The output power of the secondary preamplifier is controlled at 1.5 W. In the main amplification system, the length of the gain fiber is 2.3 m, and the fiber length of the passive devices such as cladding power stripper (CPS) and quartz block head (QBH) at the back end is optimized to 1.5 m. When the pump power is increased to 140 W, the maximum output power is 103 W, with a slope efficiency of 72.8%. The output results are shown in Fig. 5. Figure 5(a) shows the variation of the output laser power with the pump power. Figure 5(b) shows the output spectrum at the maximum output power of 103 W. At this time, due to the influence of the self-phase modulation (SPM) effect, the output spectrum is significantly broadened, as shown in the inset in Fig. 5(b).
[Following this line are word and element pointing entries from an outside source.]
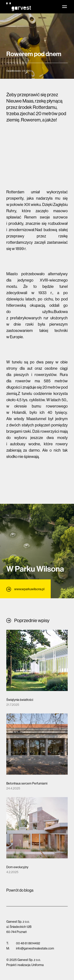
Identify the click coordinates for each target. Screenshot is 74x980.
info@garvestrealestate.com (35, 948)
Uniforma (37, 965)
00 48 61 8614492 (28, 943)
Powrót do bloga (20, 890)
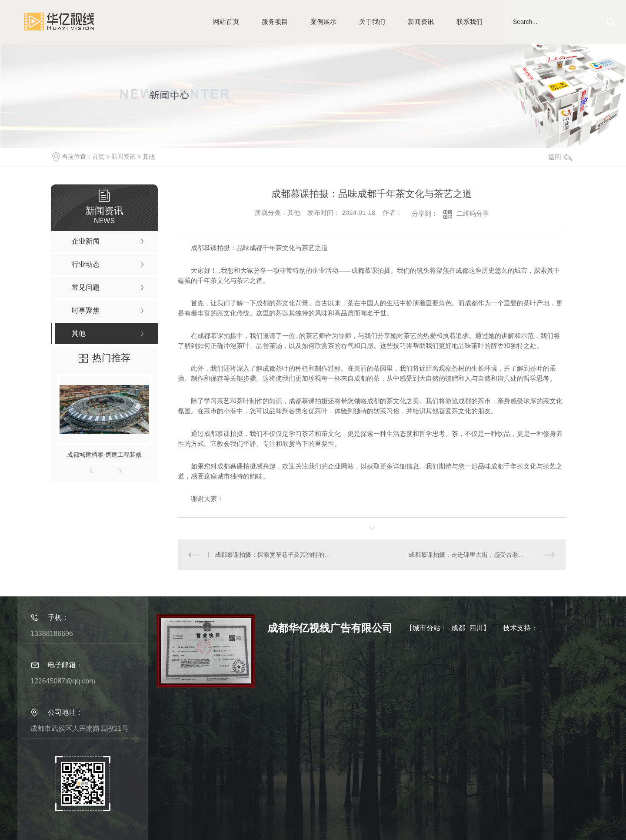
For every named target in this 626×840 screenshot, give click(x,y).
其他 (149, 157)
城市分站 (426, 628)
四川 (476, 628)
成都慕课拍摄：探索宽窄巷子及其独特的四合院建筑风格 (275, 555)
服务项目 (275, 21)
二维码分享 (473, 213)
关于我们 (372, 21)
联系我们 (470, 21)
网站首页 (226, 21)
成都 (458, 628)
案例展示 (323, 21)
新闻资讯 (421, 21)
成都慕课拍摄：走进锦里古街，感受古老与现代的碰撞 (482, 555)
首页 (98, 157)
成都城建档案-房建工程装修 (104, 455)
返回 (560, 157)
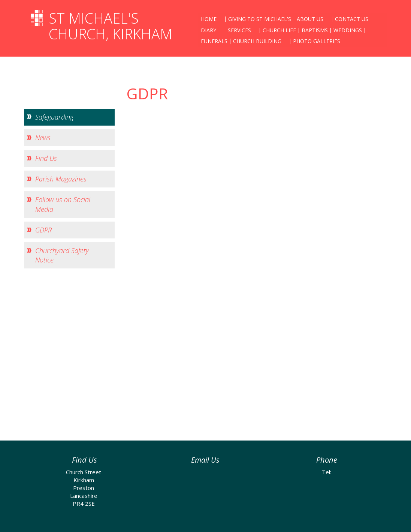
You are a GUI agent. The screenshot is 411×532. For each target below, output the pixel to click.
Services (239, 30)
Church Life (279, 30)
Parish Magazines (61, 179)
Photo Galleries (317, 41)
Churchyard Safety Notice (62, 255)
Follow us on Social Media (63, 204)
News (43, 138)
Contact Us (351, 19)
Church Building (257, 41)
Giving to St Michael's (260, 19)
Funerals (214, 41)
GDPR (43, 230)
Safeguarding (54, 117)
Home (209, 19)
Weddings (348, 30)
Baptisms (315, 30)
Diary (208, 30)
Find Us (46, 158)
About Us (310, 19)
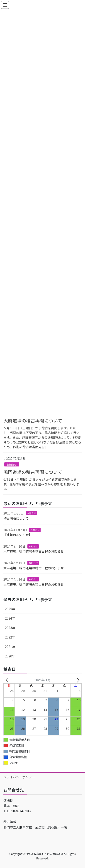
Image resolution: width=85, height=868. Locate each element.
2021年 (10, 647)
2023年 (10, 627)
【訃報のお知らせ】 (18, 535)
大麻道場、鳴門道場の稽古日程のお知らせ (34, 551)
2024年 (10, 618)
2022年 (10, 637)
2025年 (10, 609)
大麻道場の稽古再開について (33, 421)
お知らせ (12, 464)
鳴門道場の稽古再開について (33, 472)
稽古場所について (16, 518)
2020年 (10, 656)
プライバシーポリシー (19, 777)
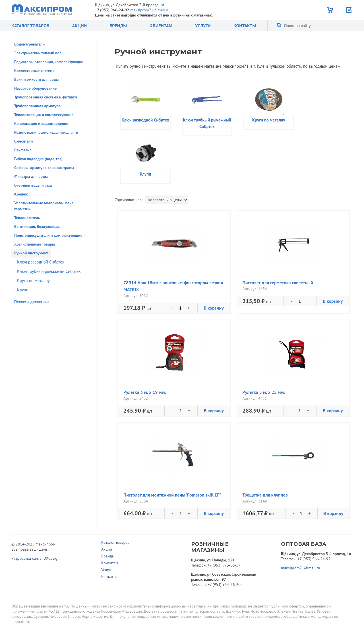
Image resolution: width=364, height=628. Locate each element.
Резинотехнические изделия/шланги (46, 132)
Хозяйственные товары (34, 244)
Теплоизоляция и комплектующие (44, 115)
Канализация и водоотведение (41, 123)
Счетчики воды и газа (33, 185)
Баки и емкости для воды (36, 79)
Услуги (203, 26)
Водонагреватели (29, 44)
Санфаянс (23, 150)
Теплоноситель (27, 218)
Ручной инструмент (31, 253)
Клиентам (161, 26)
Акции (79, 26)
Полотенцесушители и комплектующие (48, 235)
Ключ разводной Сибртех (41, 262)
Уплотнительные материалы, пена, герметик (44, 206)
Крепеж (21, 194)
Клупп (23, 290)
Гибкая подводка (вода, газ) (38, 159)
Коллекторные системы (35, 71)
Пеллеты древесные (32, 302)
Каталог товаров (30, 26)
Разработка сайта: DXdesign (36, 558)
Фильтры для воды (31, 176)
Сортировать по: (129, 200)
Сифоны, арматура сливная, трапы (44, 168)
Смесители (23, 141)
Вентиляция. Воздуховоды (37, 227)
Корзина (330, 10)
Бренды (118, 26)
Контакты (245, 26)
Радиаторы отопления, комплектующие (49, 62)
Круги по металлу (33, 280)
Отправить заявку (349, 10)
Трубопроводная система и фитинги (46, 97)
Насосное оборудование (35, 88)
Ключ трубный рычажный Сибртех (49, 271)
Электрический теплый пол (38, 53)
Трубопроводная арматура (37, 106)
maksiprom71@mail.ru (150, 10)
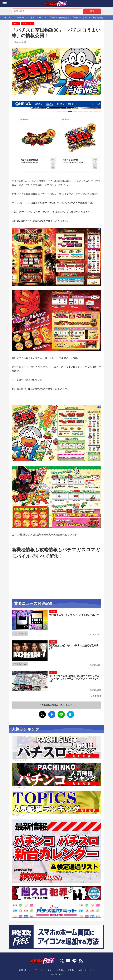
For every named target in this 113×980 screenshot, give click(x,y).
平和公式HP (18, 181)
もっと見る (95, 695)
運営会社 (72, 970)
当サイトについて (86, 970)
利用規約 (60, 970)
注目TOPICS (20, 633)
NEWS (16, 23)
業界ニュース (28, 23)
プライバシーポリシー (43, 970)
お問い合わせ (25, 970)
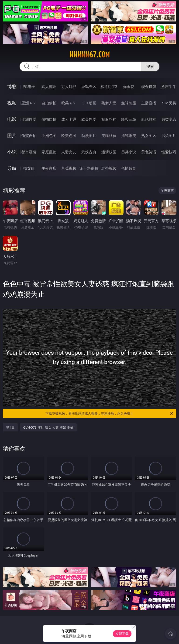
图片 (12, 135)
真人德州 (49, 86)
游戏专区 (89, 86)
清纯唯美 (129, 136)
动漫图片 (89, 136)
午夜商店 (49, 168)
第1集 (10, 427)
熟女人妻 (109, 103)
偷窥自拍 (29, 136)
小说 (12, 152)
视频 (12, 103)
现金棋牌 (149, 86)
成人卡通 (69, 119)
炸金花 (129, 86)
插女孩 (29, 168)
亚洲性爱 (29, 119)
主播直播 (149, 103)
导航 (12, 168)
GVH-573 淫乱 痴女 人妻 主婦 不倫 (48, 427)
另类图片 (169, 136)
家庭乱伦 (49, 152)
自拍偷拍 (49, 103)
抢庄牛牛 (169, 86)
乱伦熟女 (149, 119)
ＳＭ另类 (169, 103)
The SRS suppression ratio is 35 dB, and the polarization extinction ratio is 15 dB. Further power amplification is limited by the SRS effect. Figure 5(c) shows a schematic diagram of the final output pulse duration, which is broadened to 32.4 ps, with a repetition rate of 29 MHz and a 3 dB spectral width of 0.42 nm. The beam quality and beam waist profile at the maximum output power measured by the beam quality analyzer are shown in Fig. 5(d), with a beam quality factor M² of 1.11 (transverse beam quality factor Mx2=1.13 and longitudinal beam quality factor My2=1.09).

This paper discusses a narrow-linewidth picosecond pulsed fiber laser with a MOPA structure. The mode-locked seed source built independently by SESAM is amplified through three stages to achieve high peak-power laser output. The experiment investigates the influence of the injection power of the main amplification stage on the Raman threshold of the final output signal during the picosecond pulse amplification process. The main amplification system adopts high-absorption polarization-maintaining gain fibers. By optimizing the output power of the secondary pre-amplification and the system structure, a laser output with a central wavelength of 1064.2 nm, an average power of 103 W, a repetition rate of 29 MHz, a pulse duration of 32.4 ps, and a peak power of 110.9 kW is achieved. At this time, the Raman suppression ratio is 35 dB, the polarization extinction ratio is 15 dB, and the M² is 1.11. Further power enhancement is limited by the SRS effect.